In 1953, biochemist Hans Krebs received the Nobel Prize for mapping a cellular process that had been running inside every human who had ever lived - a loop of chemical reactions now called the Krebs cycle, which is how your cells extract usable energy from the food you eat. The process was not invented by modern nutrition science. It was discovered. It had been operating in the background of every meal, every sprint, every hour of sleep you have ever had, long before anyone had a name for it.
You do not need to memorize the Krebs cycle. But understanding what it requires changes how you think about food entirely. The cycle cannot run without fuel. And the fuel comes in three forms.
The three macronutrients and what they actually do
Every food you eat contains some combination of carbohydrates, proteins, and fats. These are not dietary categories invented by wellness culture - they are chemical classes with fundamentally different structures and fundamentally different jobs in your body.
Carbohydrates are your body's preferred fast fuel. When you eat them, your digestive system breaks them down into glucose, which enters your bloodstream and becomes the primary input for the Krebs cycle. Your brain runs almost exclusively on glucose. Your muscles draw on it during high-intensity effort. Your red blood cells cannot function without it. Think of carbohydrates the way a city thinks about its electrical grid - most systems will find a workaround when it goes down, but the ones that cannot wait are the first to fail.
Not all carbohydrates deliver glucose at the same rate, which matters more than people realize. Simple carbohydrates - the kind found in table sugar, white bread, and fruit juice - break down quickly, flooding your bloodstream with glucose in a short window. Complex carbohydrates - whole grains, legumes, starchy vegetables - release glucose slowly because their molecular chains are longer and harder to dismantle. The difference is not just about energy levels. Rapid glucose spikes trigger large insulin responses, which trigger rapid drops, which register in your brain as hunger and fatigue roughly 90 minutes after you eat. The slow-release version avoids this entirely.

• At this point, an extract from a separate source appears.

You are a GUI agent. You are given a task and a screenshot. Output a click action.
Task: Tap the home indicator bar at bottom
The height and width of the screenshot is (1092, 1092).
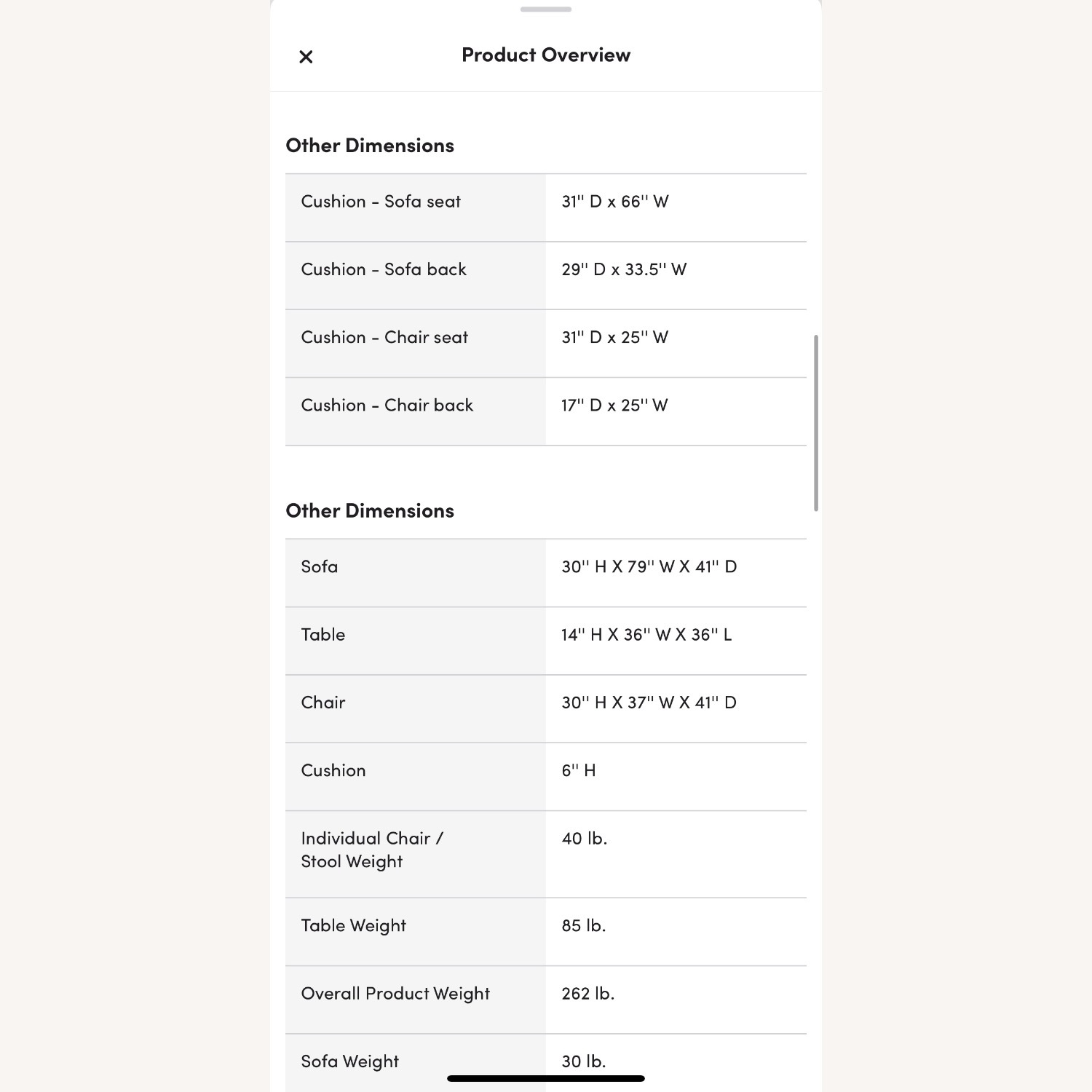(x=546, y=1078)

Fiber deserves its own mention because it is technically a carbohydrate but behaves nothing like one. Your body cannot digest it, which sounds like a failure until you understand what it does instead: it slows the digestion of everything around it, feeds the bacteria in your gut that produce compounds critical for immune function, and creates the physical sensation of fullness. You do not burn fiber. It works by being indigestible.
Proteins have a different purpose altogether. Your body does not primarily use protein for energy - it uses it for structure and signaling. Every muscle fiber, every enzyme that catalyzes a chemical reaction, every hormone that carries a message from one organ to another is built from protein. Proteins are made of amino acids, and your body needs 20 different ones to function. It can synthesize 11 of them on its own. The other nine - the essential amino acids - can only come from food. Animal proteins contain all nine. Most plant proteins are missing at least one, which is why variety matters if your diet is primarily plant-based.
Fats spent several decades being unfairly demonized. The biochemistry was never ambiguous: dietary fat is essential. Your cell membranes are made of fat. Your brain is roughly 60 percent fat by dry weight. The hormones that regulate everything from reproduction to stress response are synthesized from fat. And four critical vitamins - A, D, E, and K - cannot be absorbed by your gut without fat present in the same meal. Remove fat and you create a vitamin deficiency even if you are eating foods that contain those vitamins.
The distinction worth understanding is between unsaturated fats - found in olive oil, avocados, fish, nuts - which support cardiovascular function and reduce inflammation, and trans fats - artificially manufactured fats found in many processed foods - which do the opposite. Saturated fats sit in a more complicated middle ground that continues to be actively debated in the research literature.
Why balance matters more than individual choices
Here is what the macronutrient framework is not: a ranking system where carbohydrates are bad, proteins are good, and fats are complicated. It is a description of three interdependent systems. Your body uses all three simultaneously and constantly. The question is not which macronutrient to prioritize - it is whether you are providing enough of each to keep the systems running without creating the imbalances that produce the symptoms most people attribute to other causes: afternoon energy crashes, persistent hunger despite adequate calories, slow recovery from exercise, difficulty concentrating.
Endurance athletes genuinely need more carbohydrates than sedentary people because they are depleting glycogen stores at a rate that requires frequent replenishment. People doing significant strength training need more protein because they are breaking down muscle tissue that requires rebuilding. Neither of these patterns is universally correct. They are correct for those contexts.
The more useful default principle is this: every meal should include all three, with the largest portion going to whichever macronutrient your activity that day demands most.
Key Point: Carbohydrates fuel immediate energy demands, proteins build and repair structure, and fats regulate hormones and enable vitamin absorption. These are not competing priorities - they are parallel systems that all need to run simultaneously. A meal that omits any one of them is asking two systems to cover for a third that is not there.
Key Point: The speed at which carbohydrates release glucose matters as much as the quantity. Complex carbohydrates produce a gradual, sustained energy supply. Simple carbohydrates produce a spike followed by a trough, which your brain interprets as hunger and fatigue - often before the meal has even been fully digested.